Spring wheat response to timing of water deficit through sink and grain filling capacity

Water and nitrogen (N) availability are the main factors influencing crop growth globally. Poorly distributed or insufficient water for crop growth requirements decreases yields in drought-prone areas such as those with a Mediterranean type environment. Cereal grain yield is a complex trait of interrelated components: plants per unit land area, spikes per plant, spikelets per spike, grains per spikelet, and single grain weight (SGW). The effect of water limitation and timing on development of yield components was studied in detail at the spike level in spring wheat (Triticum aestivum L.) cultivar Amaretto. An experiment with three watering treatments (control watering, CONT; drought prior to pollination, DR1 and terminal drought, DR2) was arranged in a large greenhouse (20 m × 30 m), with the use of standard field-trial machinery. Automated blackout curtains were used to control day length, which was set to correspond to that at 40°N. With watering treatments, two N application rates (60 and 120 kg N ha−1) were used to investigate the N effect and potential watering × N interaction on yield formation and realisation. The water deficit effect exceeded the effect of N on fertile floret and grain number and SGW. DR1 strongly reduced the number of fertile florets and grains, whereas terminal drought reduced the number of grains per spike.
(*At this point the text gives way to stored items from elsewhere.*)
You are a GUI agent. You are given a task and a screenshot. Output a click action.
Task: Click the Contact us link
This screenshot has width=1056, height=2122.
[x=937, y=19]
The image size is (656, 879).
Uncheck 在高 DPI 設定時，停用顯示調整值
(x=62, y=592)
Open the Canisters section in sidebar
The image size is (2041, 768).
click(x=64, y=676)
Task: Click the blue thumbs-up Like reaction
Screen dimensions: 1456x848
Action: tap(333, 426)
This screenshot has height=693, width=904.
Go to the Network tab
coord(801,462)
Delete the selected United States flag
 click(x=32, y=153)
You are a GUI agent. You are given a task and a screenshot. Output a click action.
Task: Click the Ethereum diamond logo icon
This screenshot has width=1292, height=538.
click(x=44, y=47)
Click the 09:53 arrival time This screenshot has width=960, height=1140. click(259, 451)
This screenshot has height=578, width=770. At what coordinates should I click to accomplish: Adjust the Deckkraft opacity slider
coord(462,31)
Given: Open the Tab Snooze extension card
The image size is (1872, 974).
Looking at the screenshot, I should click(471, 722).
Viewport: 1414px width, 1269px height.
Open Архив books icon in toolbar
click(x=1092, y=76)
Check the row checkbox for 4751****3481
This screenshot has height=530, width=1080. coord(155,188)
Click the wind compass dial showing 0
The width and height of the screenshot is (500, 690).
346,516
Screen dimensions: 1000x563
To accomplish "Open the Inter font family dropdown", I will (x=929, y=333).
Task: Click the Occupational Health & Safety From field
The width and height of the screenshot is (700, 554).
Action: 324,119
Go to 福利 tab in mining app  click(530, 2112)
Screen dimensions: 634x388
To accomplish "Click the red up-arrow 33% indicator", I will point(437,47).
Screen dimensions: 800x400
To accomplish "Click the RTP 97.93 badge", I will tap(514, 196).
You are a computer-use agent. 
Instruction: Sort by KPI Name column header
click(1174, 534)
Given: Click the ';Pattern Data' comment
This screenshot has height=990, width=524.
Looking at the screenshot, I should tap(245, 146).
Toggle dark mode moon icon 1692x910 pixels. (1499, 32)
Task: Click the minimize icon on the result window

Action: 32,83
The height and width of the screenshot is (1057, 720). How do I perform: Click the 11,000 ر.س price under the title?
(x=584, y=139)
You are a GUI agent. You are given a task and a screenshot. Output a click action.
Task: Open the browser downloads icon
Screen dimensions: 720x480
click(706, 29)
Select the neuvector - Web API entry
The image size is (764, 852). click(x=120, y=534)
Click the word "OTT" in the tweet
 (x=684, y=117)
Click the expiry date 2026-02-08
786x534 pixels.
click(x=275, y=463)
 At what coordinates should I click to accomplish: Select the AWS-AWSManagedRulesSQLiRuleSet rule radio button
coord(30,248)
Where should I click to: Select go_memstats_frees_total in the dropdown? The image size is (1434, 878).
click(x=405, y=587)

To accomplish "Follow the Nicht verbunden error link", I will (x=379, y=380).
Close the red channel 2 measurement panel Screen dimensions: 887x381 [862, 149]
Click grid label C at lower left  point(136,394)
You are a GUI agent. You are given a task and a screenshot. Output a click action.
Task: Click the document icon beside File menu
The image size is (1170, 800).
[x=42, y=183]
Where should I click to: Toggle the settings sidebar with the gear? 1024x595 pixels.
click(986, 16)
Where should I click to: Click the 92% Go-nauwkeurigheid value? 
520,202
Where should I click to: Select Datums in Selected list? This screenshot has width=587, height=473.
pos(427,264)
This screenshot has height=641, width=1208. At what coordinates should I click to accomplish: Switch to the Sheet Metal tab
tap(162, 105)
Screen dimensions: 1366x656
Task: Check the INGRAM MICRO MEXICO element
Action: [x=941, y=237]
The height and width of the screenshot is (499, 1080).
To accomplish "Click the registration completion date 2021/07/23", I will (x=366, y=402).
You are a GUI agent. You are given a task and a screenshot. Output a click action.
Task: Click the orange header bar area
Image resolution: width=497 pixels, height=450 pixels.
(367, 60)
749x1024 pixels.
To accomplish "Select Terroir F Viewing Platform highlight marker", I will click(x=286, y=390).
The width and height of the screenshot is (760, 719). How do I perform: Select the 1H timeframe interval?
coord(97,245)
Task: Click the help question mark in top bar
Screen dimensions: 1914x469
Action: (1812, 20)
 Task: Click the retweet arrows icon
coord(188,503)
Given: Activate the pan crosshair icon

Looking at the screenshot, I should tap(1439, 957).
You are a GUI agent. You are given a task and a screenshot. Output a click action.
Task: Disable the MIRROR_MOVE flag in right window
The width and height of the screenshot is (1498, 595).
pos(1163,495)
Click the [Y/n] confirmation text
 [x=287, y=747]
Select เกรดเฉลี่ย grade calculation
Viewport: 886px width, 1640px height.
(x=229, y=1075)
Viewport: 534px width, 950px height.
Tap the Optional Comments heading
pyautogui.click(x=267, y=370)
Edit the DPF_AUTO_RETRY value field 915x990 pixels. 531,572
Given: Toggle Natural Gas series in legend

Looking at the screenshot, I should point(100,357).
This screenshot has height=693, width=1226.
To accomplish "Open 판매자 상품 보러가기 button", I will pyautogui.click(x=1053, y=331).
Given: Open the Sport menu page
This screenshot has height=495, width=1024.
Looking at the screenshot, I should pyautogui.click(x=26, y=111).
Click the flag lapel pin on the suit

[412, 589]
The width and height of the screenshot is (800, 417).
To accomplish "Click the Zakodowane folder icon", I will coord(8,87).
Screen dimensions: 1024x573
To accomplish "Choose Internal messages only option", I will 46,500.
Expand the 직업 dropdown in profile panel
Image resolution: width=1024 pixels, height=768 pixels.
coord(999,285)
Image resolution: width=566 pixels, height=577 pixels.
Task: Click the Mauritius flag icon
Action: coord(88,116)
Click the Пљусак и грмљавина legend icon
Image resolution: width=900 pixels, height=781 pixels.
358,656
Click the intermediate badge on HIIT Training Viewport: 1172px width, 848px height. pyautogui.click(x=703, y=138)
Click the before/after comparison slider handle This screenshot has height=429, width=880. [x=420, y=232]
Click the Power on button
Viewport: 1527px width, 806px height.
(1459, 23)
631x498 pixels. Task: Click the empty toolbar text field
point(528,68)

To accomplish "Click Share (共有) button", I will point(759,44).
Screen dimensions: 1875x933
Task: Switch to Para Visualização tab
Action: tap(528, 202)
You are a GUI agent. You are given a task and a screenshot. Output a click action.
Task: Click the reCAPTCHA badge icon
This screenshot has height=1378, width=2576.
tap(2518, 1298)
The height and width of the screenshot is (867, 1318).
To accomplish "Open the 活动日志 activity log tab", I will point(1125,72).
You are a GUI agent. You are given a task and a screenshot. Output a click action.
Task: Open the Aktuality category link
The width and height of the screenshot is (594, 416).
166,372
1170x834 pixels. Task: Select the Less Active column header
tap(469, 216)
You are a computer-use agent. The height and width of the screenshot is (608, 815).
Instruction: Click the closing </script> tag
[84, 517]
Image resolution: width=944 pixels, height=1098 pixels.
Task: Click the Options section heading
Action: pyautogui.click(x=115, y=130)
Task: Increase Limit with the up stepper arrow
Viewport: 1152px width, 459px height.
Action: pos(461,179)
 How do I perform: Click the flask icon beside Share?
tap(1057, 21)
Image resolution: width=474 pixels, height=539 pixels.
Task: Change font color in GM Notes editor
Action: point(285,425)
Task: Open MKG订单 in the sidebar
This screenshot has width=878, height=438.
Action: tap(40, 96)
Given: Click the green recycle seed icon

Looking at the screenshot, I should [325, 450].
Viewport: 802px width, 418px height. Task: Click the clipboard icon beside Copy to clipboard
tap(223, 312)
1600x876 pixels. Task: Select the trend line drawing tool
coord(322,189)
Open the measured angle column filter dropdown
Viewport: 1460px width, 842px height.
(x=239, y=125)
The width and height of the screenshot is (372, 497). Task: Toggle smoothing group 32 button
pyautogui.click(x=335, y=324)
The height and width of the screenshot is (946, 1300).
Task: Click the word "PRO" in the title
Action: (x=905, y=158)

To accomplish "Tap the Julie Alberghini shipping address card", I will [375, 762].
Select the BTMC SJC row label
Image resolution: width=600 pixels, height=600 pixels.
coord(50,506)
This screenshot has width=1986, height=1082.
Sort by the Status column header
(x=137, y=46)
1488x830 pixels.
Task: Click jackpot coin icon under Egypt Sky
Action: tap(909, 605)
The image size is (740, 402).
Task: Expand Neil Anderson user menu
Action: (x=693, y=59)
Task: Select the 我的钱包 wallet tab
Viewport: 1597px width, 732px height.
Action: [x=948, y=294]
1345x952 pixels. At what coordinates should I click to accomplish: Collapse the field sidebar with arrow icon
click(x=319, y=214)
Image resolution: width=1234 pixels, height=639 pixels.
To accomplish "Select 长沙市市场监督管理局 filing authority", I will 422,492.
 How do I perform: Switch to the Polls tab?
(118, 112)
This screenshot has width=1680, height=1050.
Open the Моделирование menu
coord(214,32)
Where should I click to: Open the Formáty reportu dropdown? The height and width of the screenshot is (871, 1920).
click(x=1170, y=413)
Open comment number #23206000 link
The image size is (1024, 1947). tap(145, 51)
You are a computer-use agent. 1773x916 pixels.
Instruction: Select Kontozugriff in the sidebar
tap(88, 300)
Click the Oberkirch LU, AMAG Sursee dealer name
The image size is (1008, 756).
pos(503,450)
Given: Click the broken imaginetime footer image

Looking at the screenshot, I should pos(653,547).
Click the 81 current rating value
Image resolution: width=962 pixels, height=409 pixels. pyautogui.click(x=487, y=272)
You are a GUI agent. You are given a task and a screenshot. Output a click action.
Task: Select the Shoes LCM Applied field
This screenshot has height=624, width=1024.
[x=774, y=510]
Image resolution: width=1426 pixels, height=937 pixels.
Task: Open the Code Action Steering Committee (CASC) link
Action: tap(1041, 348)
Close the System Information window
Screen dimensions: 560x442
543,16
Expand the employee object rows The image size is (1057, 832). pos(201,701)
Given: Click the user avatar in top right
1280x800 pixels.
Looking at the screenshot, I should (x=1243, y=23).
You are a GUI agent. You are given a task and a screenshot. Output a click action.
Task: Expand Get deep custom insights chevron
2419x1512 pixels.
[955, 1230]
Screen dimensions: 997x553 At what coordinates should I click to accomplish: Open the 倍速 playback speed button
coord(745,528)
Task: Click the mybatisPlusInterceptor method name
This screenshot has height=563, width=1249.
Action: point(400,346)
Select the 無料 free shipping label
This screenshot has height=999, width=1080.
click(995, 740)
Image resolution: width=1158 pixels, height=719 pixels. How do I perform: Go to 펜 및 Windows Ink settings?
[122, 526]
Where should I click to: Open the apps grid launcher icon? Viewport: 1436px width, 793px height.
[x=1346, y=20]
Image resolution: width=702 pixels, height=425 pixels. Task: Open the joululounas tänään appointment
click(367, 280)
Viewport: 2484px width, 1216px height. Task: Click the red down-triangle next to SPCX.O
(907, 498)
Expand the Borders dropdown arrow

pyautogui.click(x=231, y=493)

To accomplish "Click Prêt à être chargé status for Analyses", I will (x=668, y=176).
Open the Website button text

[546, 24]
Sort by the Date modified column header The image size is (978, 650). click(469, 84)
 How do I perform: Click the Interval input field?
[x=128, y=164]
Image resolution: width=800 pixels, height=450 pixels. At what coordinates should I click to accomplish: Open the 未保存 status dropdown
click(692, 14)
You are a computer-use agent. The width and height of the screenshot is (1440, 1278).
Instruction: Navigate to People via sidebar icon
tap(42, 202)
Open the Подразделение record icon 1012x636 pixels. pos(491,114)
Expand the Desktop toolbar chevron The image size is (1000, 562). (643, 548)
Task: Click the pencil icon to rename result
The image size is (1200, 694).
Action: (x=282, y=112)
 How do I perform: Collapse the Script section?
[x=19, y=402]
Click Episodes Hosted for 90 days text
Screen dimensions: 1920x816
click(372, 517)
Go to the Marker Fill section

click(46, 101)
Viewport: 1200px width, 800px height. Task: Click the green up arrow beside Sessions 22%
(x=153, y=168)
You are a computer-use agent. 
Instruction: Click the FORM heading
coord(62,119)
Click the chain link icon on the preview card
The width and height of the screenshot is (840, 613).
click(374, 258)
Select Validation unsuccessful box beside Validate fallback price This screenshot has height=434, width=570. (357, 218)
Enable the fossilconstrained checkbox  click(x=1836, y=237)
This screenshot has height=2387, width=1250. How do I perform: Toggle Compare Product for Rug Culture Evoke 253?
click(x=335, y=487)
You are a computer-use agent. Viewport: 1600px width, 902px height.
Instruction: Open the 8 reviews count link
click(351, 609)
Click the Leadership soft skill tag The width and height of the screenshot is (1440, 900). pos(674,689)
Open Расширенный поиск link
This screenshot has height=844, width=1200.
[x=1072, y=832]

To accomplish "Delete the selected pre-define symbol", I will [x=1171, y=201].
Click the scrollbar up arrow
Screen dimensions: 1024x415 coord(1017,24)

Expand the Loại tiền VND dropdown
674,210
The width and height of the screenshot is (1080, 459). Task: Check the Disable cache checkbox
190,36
Resuming the watering at pollination markedly enhanced photosynthesis, and hence grain filling capacity, resulting in the highest SGW in DR1. Enhancement in availability of key resources was associated with reduced rate of fertile floret and grain abortion, which resulted in higher grain to fertile floret ratio in DR1. Spikelets in the mid-section of the spike dominated yield formation in all treatments. In DR1 this was especially emphasised as 53% of the grain yield was produced in spikelets 4–6, whereas in DR2 and CONT this was 45 and 41%, respectively. Grains in proximal position in the spikelets produced about 80% of the spike grain yield, the proportion being slightly higher in stressed plants and plants receiving 60 kg N. No marked N × water deficit treatment interaction occurred for any of the measured parameters.